Ilse Mintz · 1967
This is a single-author empirical monograph in economic history. Its scope is the cyclical behavior of United States exports from 1879 onward, with particular attention to how export values, quantities, and prices move in relation to the domestic business cycle. Mintz’s central argument is methodological as much as historical: exports cannot be interpreted as a simple good or bad, nor as an automatic counterweight to domestic fluctuations. They must be decomposed into price and quantity movements and read against both domestic conditions and foreign demand.
In fact, export growth is neither favorable nor unfavorable per se.
That sentence captures the book’s refusal of a crude export-maximizing perspective. Mintz treats exports as evidence of shifting economic relations rather than as an inherent sign of strength. The same increase in export value may reflect higher prices, larger quantities, foreign demand, or domestic inflationary pressure; the same decline may reflect weakening demand abroad or merely a cyclical reallocation of goods at home. The work’s core conceptual move is therefore to separate value from quantity and price before drawing conclusions about the business cycle.
The theory that domestic expansion interferes with exports applies correctly to quantity only, not to value.
This distinction organizes the study. A domestic boom may reduce export quantities if home demand absorbs more output, but the boom may also raise prices, so export values need not fall. Conversely, recession may release goods for foreign sale without raising export values if prices decline.
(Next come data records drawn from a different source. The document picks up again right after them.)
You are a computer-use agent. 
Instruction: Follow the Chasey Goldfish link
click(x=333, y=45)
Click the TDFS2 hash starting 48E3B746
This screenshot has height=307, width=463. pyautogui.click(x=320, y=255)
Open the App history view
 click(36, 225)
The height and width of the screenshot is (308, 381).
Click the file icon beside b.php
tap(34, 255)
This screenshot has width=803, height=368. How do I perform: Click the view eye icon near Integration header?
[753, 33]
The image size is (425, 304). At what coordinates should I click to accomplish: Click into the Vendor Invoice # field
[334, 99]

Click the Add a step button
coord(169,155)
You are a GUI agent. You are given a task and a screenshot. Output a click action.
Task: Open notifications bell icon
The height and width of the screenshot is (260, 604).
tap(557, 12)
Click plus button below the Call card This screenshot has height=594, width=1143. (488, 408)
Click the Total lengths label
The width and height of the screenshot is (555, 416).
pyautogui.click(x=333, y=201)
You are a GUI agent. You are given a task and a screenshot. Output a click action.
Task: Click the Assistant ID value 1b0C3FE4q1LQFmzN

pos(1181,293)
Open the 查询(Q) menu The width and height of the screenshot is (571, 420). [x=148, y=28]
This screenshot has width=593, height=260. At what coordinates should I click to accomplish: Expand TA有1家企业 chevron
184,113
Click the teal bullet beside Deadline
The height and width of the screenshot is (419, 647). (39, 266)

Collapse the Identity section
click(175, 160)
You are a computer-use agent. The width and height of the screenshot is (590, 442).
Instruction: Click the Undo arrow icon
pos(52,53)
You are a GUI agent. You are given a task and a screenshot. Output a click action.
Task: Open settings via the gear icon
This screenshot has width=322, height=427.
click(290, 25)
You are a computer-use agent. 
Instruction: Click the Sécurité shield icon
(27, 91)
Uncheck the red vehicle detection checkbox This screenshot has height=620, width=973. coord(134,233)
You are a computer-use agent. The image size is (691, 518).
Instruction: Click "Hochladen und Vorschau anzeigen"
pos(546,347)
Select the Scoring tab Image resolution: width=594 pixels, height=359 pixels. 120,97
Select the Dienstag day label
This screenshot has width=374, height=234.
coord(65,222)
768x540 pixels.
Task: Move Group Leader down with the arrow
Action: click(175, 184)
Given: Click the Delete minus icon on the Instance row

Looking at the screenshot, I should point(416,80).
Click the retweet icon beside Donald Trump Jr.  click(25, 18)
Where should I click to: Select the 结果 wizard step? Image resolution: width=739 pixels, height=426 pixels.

Mintz thus challenges any theory that reads export totals directly as evidence of foreign-market strength or domestic weakness. Her analysis depends on identifying which component is moving, and why.
A second major move is to use the joint movement of quantities and prices as a diagnostic clue. If quantities and prices move in opposite directions, supply-side explanations may be plausible. But if both move together, Mintz argues, the cause must lie largely in demand conditions.
When export quantities and prices rise or fall together, we know that the foreign demand for these exports must have moved in the same direction.
This gives the study its interpretive leverage. U.S. exports are not treated as merely the overflow of domestic production; they are also governed by cyclical movements abroad. The empirical question becomes whether observed export fluctuations are driven chiefly by domestic supply pressure, domestic prices, or changing foreign demand. Mintz’s answer gives foreign demand a decisive role, while also acknowledging that measurement tends to conceal part of that role.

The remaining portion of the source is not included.